[R-sig-ME] spatial correlation structures in multilevel models?

Steven J. Pierce pierces1 at msu.edu
Mon Jul 12 20:19:28 CEST 2010


You might also try doing that model with WinBUGS. There are packages that
will help you move the data out to WinBUGS from R and then bring the results
back into R for post processing. 

Steven J. Pierce, Ph.D. 
Associate Director 
Center for Statistical Training & Consulting (CSTAT) 
Michigan State University 
E-mail: pierces1 at msu.edu 
Web: http://www.cstat.msu.edu 

-----Original Message-----
From: Malcolm Fairbrother [mailto:m.fairbrother at bristol.ac.uk] 
Sent: Monday, July 12, 2010 12:00 PM
To: r-sig-mixed-models at r-project.org
Subject: [R-sig-ME] spatial correlation structures in multilevel models?

Dear all,

I'm interested in fitting a three-level model where the 1st level units are
individuals, and the 2nd and 3rd levels are (nested) geographical units,
whose locations (centroids) are known. (The precise location of each
individual is not known--just the unit to which he/she belongs.) I'd like to
exploit the fact that the locations are known, since people in
neighbouring/nearby units should be more similar than people in units that
are distant from each other. To be specific, I'd like a given unit's random
intercept to be adjusted according to the data from nearby/neighbouring
units--especially for instances where I have few observations for a unit but
lots of observations for neighbouring units.
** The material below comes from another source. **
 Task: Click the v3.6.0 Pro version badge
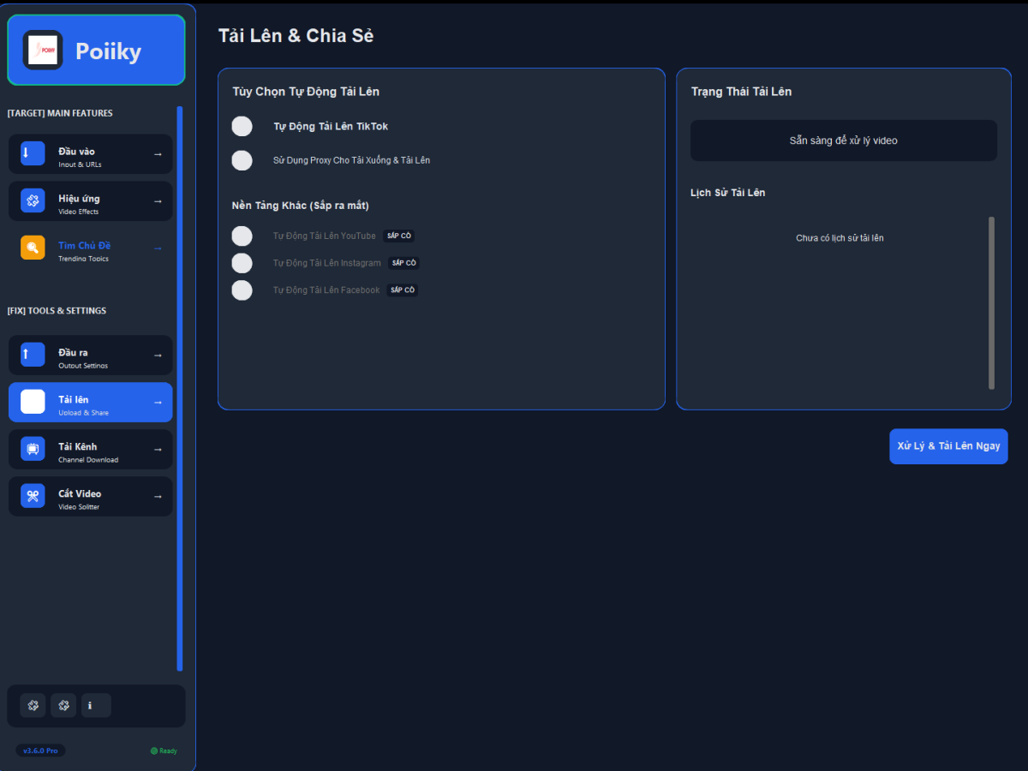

My understanding is that lme4 and MCMCglmm cannot do this, in the sense that
they cannot specify spatial correlation structures. Using these packages, at
most, some characteristic of a unit's location (e.g., latitude, distance
from X point) and/or some (weighted) characteristic of a unit's neighbour(s)
could be included as a fixed effect.

However, as I understand it, nlme can do this, using the "correlation"
argument (e.g., "correlation = corExp(form = ~ ...").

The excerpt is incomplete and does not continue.